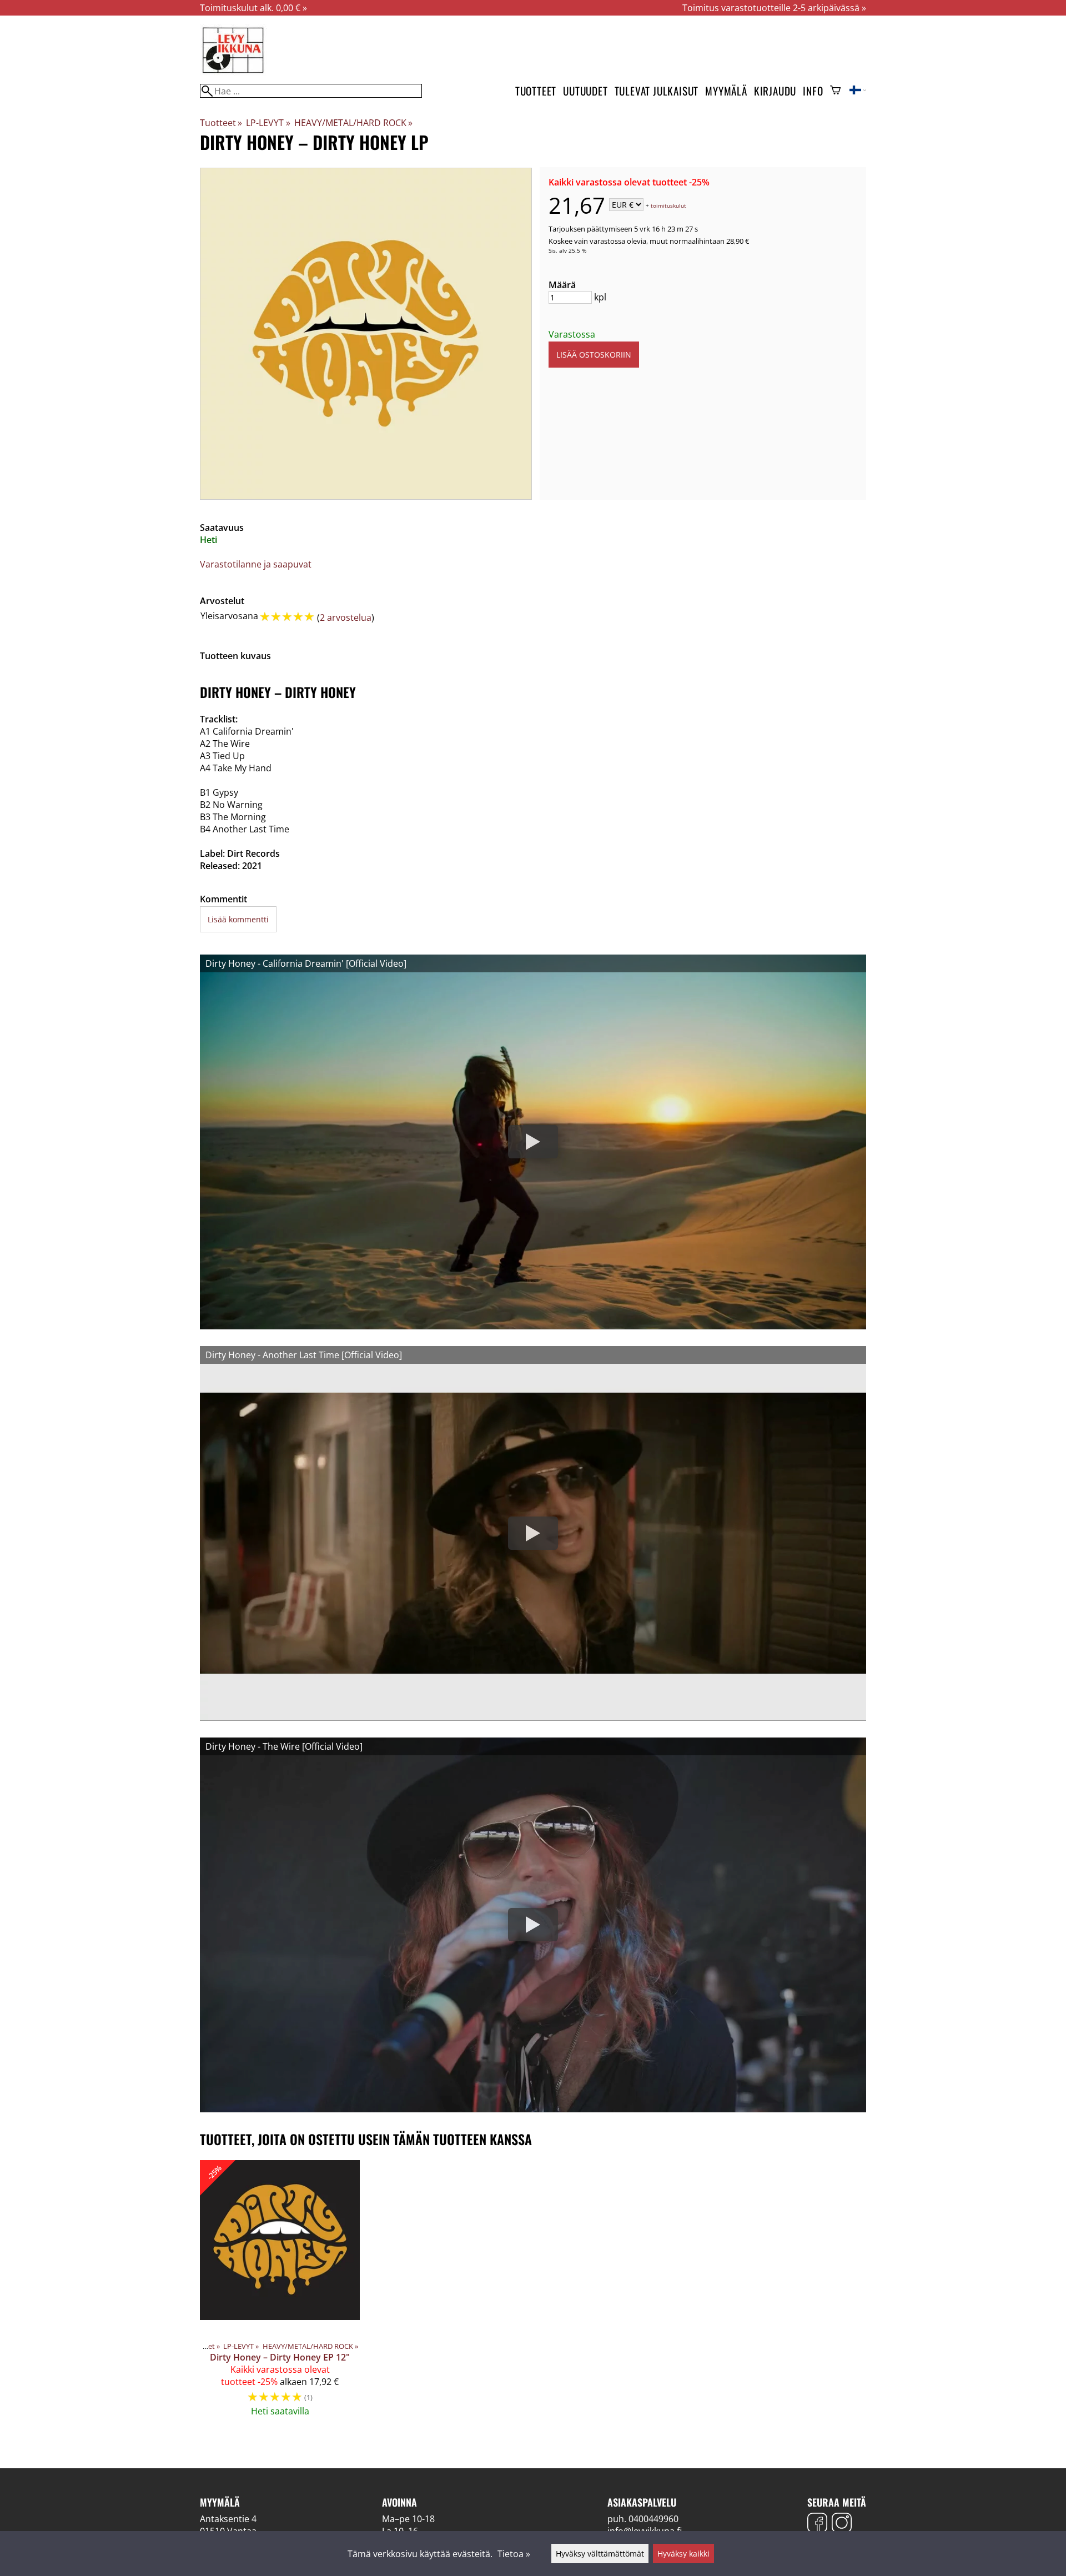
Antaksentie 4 (228, 2519)
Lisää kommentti (238, 919)
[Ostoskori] (835, 91)
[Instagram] (842, 2524)
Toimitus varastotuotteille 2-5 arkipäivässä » (774, 8)
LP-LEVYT (268, 123)
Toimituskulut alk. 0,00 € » (253, 8)
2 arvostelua (345, 617)
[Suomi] (857, 91)
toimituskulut (668, 205)
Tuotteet (535, 91)
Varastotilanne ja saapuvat (255, 564)
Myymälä (726, 91)
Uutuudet (585, 91)
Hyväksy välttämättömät (600, 2553)
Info (813, 91)
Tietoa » (513, 2554)
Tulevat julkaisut (657, 91)
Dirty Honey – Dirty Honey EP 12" (280, 2357)
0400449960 (653, 2519)
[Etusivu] (233, 72)
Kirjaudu (775, 91)
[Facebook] (817, 2524)
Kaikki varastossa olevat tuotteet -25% (629, 182)
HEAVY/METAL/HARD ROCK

-*-

- **Task requirements**: Exactly the lines from the one containing "Tuotteet (535, 91)" through the final line of the records must appear in your reply, and no others.

- **Finished exercise**:
Tuotteet (535, 91)
Varastotilanne ja saapuvat (255, 564)
Myymälä (726, 91)
Uutuudet (585, 91)
Hyväksy välttämättömät (600, 2553)
Info (813, 91)
Tietoa » (513, 2554)
Tulevat julkaisut (657, 91)
Dirty Honey – Dirty Honey EP 12" (280, 2357)
0400449960 (653, 2519)
[Etusivu] (233, 72)
Kirjaudu (775, 91)
[Facebook] (817, 2524)
Kaikki varastossa olevat tuotteet -25% (629, 182)
HEAVY/METAL/HARD ROCK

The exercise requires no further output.